As you read this blog you will notice I have added two points this year. They are consistent with what the blog has been about for its 13 years of existence. The new two points are being repeated because I am constantly looking for ways to explain the complexities of a pro-commerce worldview.
The world changed radically 200 years ago. Before that there was a homogeneous 50,000 year period of human history with very little change and very little improvement over subsistence. The Industrial Revolution dramatically raised parts of the world to luxury and good health. There have been plenty of experiments during this 200 years to confirm that a new system of morals associated with commerce is the source of our modern vitality. The old system of political morals has been constantly tried since the commercial world blossomed by communism, socialism and its many variants. The political world and its moral system has failed miserably.
It is my job to constantly point out the two different moral systems, the industrial-commercial moral system and the political moral system.
In today's case, I use my local city of San Francisco.
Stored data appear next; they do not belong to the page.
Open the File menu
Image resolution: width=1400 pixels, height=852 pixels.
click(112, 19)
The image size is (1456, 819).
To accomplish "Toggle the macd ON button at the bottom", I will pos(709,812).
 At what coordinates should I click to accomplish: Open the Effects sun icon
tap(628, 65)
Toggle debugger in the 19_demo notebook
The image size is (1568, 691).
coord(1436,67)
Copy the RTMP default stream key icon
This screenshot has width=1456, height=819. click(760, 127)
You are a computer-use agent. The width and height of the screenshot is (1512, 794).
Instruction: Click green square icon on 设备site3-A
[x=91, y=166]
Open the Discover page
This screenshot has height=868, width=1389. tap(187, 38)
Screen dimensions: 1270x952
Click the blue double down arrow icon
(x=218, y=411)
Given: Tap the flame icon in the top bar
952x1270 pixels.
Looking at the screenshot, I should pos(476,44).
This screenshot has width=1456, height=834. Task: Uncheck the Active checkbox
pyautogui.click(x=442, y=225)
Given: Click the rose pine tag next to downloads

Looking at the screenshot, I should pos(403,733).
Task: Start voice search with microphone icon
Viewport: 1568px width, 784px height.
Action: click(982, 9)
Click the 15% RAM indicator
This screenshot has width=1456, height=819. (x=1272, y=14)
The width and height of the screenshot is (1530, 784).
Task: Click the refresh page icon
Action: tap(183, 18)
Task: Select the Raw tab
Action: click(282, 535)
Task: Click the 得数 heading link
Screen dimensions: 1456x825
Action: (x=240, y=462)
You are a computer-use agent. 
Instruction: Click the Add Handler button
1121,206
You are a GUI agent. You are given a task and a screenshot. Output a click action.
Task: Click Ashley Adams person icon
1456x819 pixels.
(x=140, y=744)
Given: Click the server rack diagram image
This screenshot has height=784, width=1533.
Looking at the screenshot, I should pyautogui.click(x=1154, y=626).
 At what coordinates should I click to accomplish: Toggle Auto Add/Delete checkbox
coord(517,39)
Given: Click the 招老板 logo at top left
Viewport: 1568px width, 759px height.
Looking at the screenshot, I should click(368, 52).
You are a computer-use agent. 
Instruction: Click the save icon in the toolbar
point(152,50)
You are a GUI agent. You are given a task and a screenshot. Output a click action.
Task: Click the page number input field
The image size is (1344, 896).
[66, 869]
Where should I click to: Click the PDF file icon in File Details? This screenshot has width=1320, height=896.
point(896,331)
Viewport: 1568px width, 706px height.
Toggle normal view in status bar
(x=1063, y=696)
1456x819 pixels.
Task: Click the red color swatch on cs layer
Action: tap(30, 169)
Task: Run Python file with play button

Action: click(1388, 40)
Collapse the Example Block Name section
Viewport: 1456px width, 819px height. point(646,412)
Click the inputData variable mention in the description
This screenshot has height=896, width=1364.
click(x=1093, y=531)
A recent budget surplus due to rapidly rising prices of homes over $1 million generated sufficient millions of revenue for the Board of Supervisors to argue about how to spend the money. The decision was finally to put more money into the pensions of the 26,000 city's employees, rather than upgrade a very antiquated computer system that constantly fails to deliver reliable information. It fails for the city employees and for citizens.
A political moral system is designed to maintain status quo by balancing power centers. An industrial -commercial moral system is designed to reduce costs.
In the city of San Francisco the most powerful power center is the city employees unions which includes fire and police. Their personal interest in their retirement far outweighs their interest in making their job productive. That is how the status quo is maintained. Productivity is what disrupts the status quo.
In an industrial-commercial decision, the productivity of the business has top priority, unless it has been rigidified by unions or old bureaucracies. The decision to use extra revenue in a business will always give priority to improving productivity, upgrading computers before increasing funding for pensions.
We have a mixed moral system today. Hopefully in time the two will become more distinct and the industrial-commercial moral system that has brought us longer lives and greater health will triumph.